* _Work order_
A full, word-for-word copy of the listing below is needed; leave the images out of it.

* _Exercise material_
....

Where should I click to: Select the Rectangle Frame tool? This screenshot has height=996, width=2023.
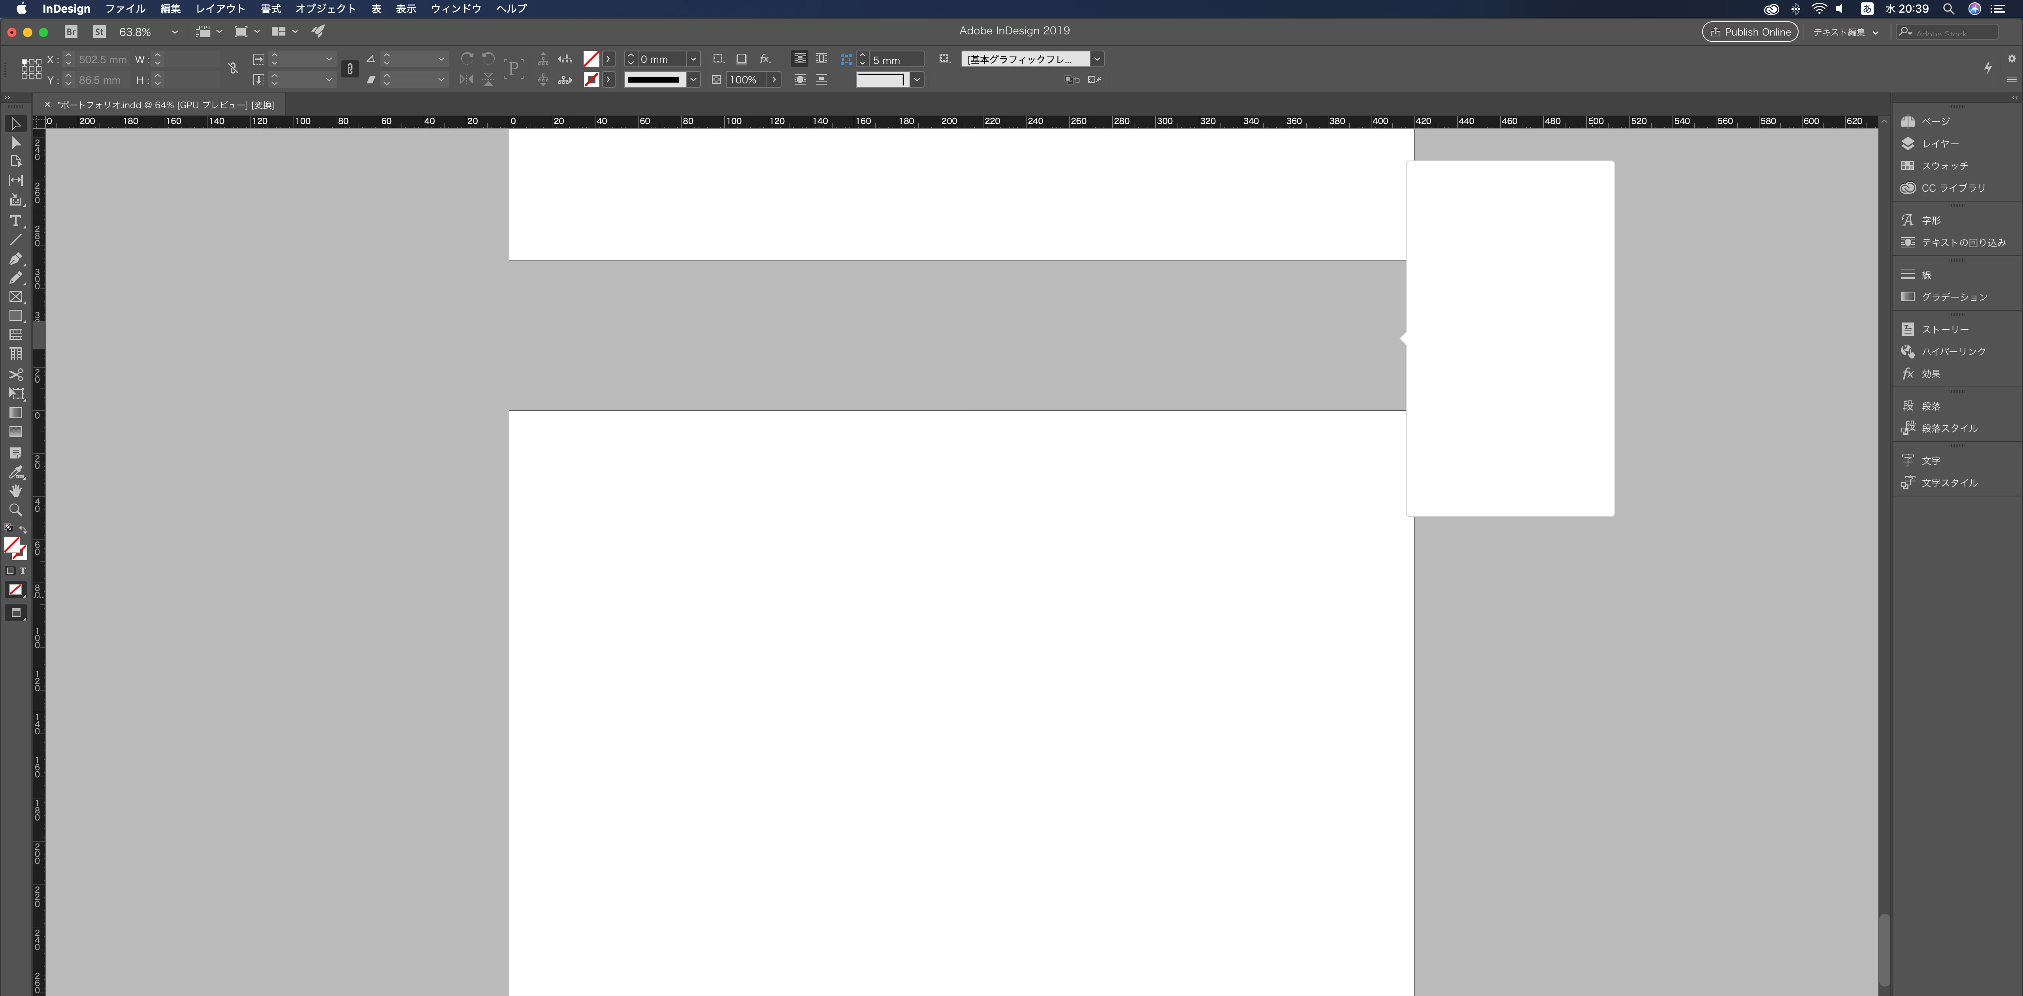coord(15,297)
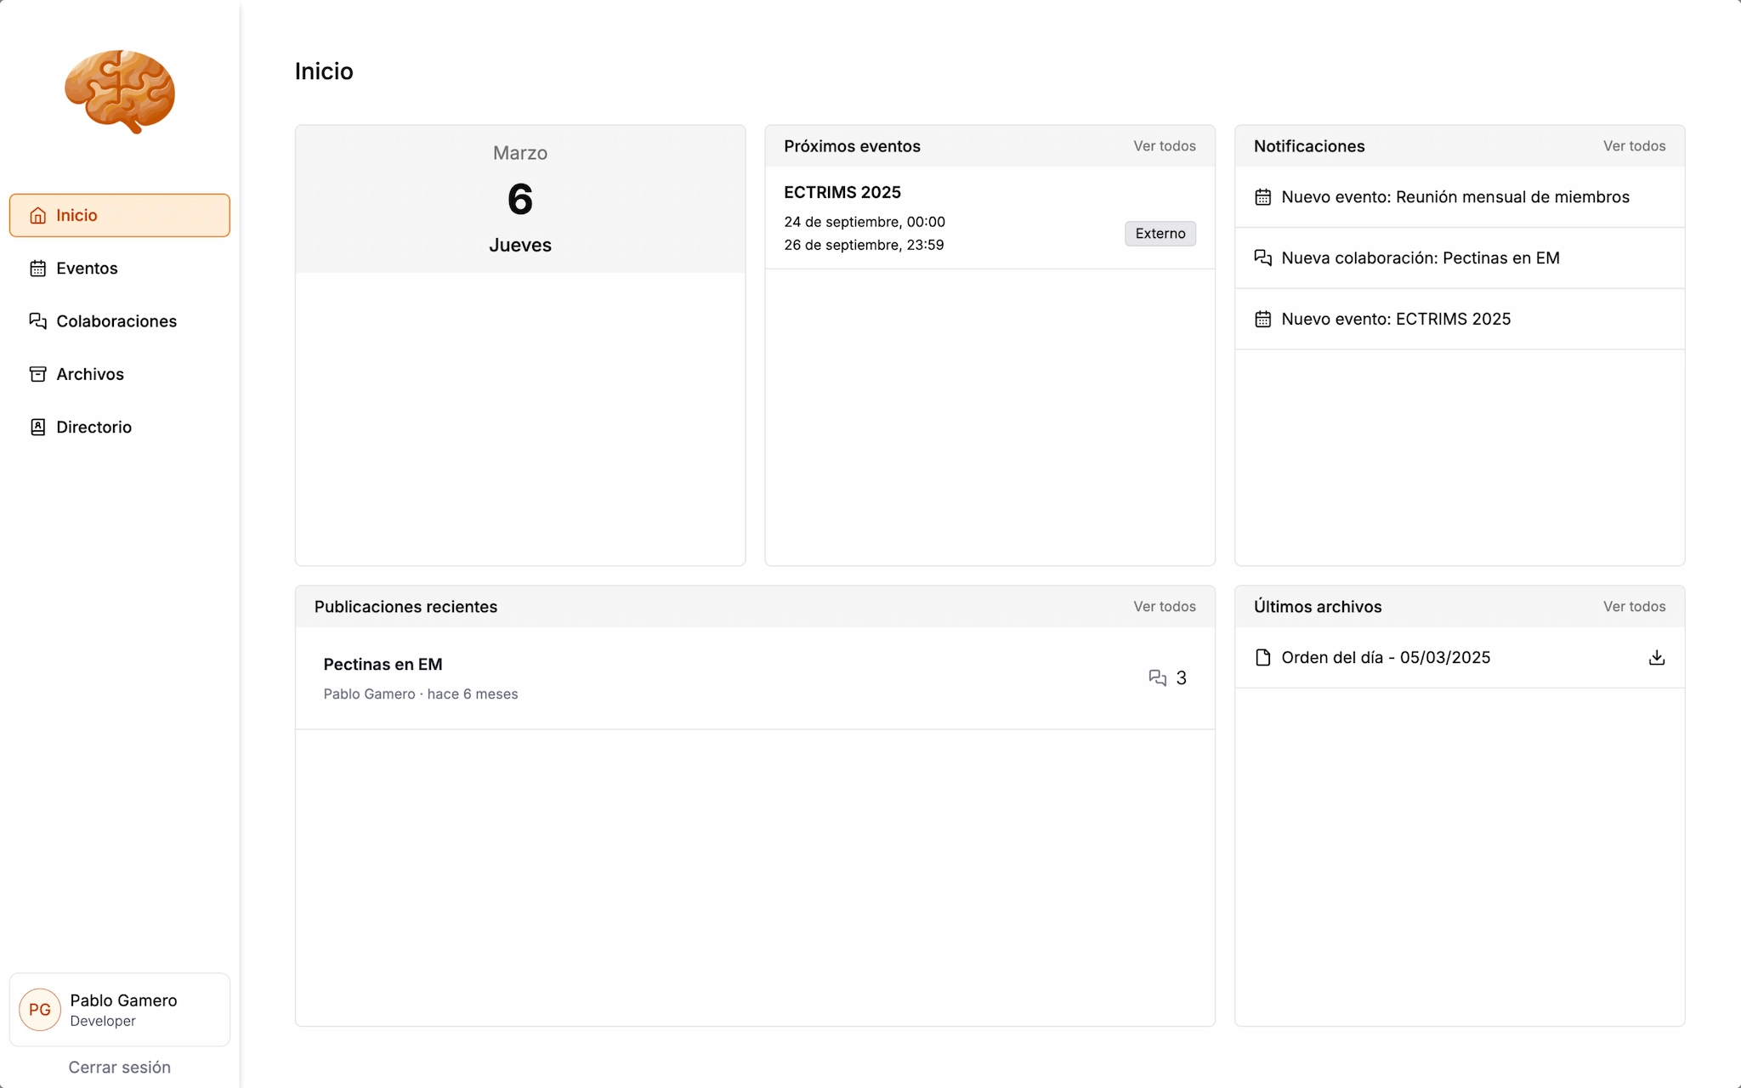View all Notificaciones

point(1634,146)
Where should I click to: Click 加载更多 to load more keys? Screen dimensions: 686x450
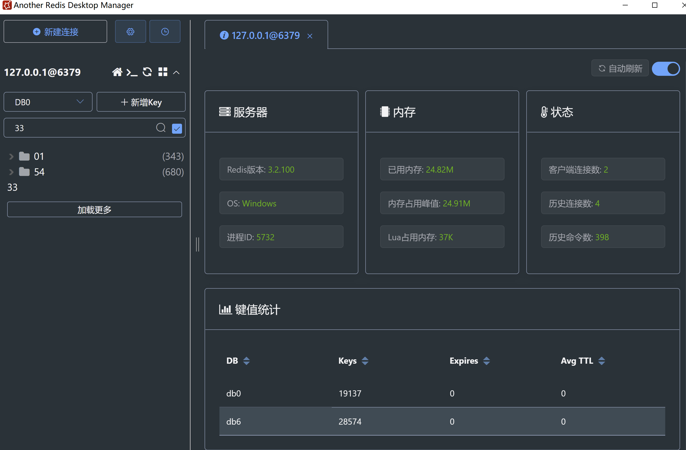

....

* _Task output_
Where should I click to: Select the Rectangle Frame tool? This screenshot has height=996, width=2023.
coord(15,297)
View all Notificaciones

point(1634,146)
Where should I click to: Click 加载更多 to load more keys? Screen dimensions: 686x450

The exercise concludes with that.